Page excerpt:
Isaac Newton’s General Scholium to the Principia: Science, Religion and Metaphysics

Network Node: 
Date: 
Thu., Oct. 24, 2013, 8:00am - Sat., Oct. 26, 2013, 7:00pm

“Isaac Newton’s General Scholium to the Principia: Science, Religion and Metaphysics”Tercentenary Workshop
October 24-26, 2013
University of King’s College, Halifax, NS

The Situating Science Atlantic Node is pleased to support this workshop as one of the many sponsors and partners.


Workshop overview

This international workshop will bring together a contingent of leading historians and
philosophers of science for a systematic examination of the ideas and legacies of the General
Scholium to the Principia—arguably the most famous portion of Newton’s writings. At once
humanistic and natural philosophical, the General Scholium includes Newton’s reflections on
what he saw as some of the most important natural philosophical, theological and metaphysical
corollaries to the mathematical physics and cosmology of his magnum opus. In the General
Scholium Newton powerfully rejects Cartesian vortices, discusses planetary and cometary
dynamics, champions the inductive method, articulates the design argument, considers the
nature of God, declares that discoursing about God is a part of natural philosophy, touches on
philosophical and metaphysical issues, presents a descriptivist view of gravity, speaks against
feigning hypotheses and speculates about an electric spirit. And this does not exhaust the
themes treated in the General Scholium. Under the surface are links with Newton’s late
alchemical work, hints at heretical theology and responses to his natural philosophical critics.

Directives:
• 1. On the Newton workshop page, rewrite the paragraph beginning "This international workshop will bring together" as a short bulleted list that keeps its main facts.
• 2. Continue the Newton workshop page from where it stops.

Provided material:
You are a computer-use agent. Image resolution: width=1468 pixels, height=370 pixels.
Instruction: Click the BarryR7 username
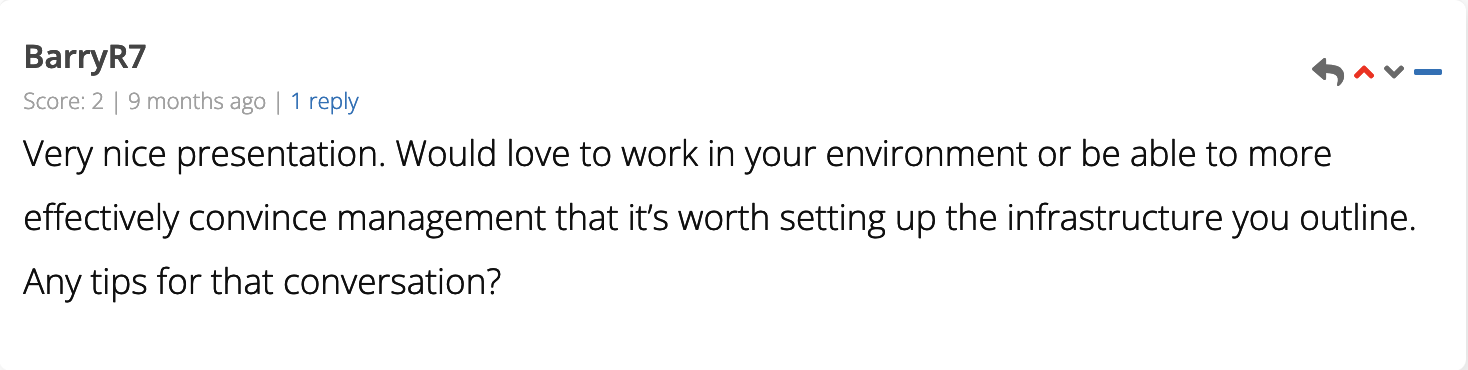coord(85,58)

Answers for this exercise:
• 1.
- The international workshop gathers leading historians and philosophers of science to examine the ideas and legacies of the General Scholium to the Principia, arguably Newton's most famous writing.
- The General Scholium is both humanistic and natural philosophical. In it Newton reflects on what he saw as key natural philosophical, theological and metaphysical corollaries to the mathematical physics and cosmology of his magnum opus.
- In it Newton:
  - rejects Cartesian vortices
  - discusses planetary and cometary dynamics
  - champions the inductive method
  - articulates the design argument
  - considers the nature of God and declares that discoursing about God is part of natural philosophy
  - touches on philosophical and metaphysical issues
  - presents a descriptivist view of gravity
  - speaks against feigning hypotheses
  - speculates about an electric spirit
- Beneath the surface are links to Newton's late alchemical work, hints of heretical theology and responses to his natural philosophical critics.

• 2.
Well-known and crucial to comprehending the wider goals of Newton’s thought, the General
Scholium is nevertheless comparatively under-researched and still imperfectly understood. This
workshop aims to bring greater clarity to our understanding of the General Scholium, along
with the many ways it intersects with Newton’s scientific, philosophical and religious thought,
and to produce the first book-length study of this text and related themes.

This workshop coincides with the three-hundredth anniversary of the second (1713)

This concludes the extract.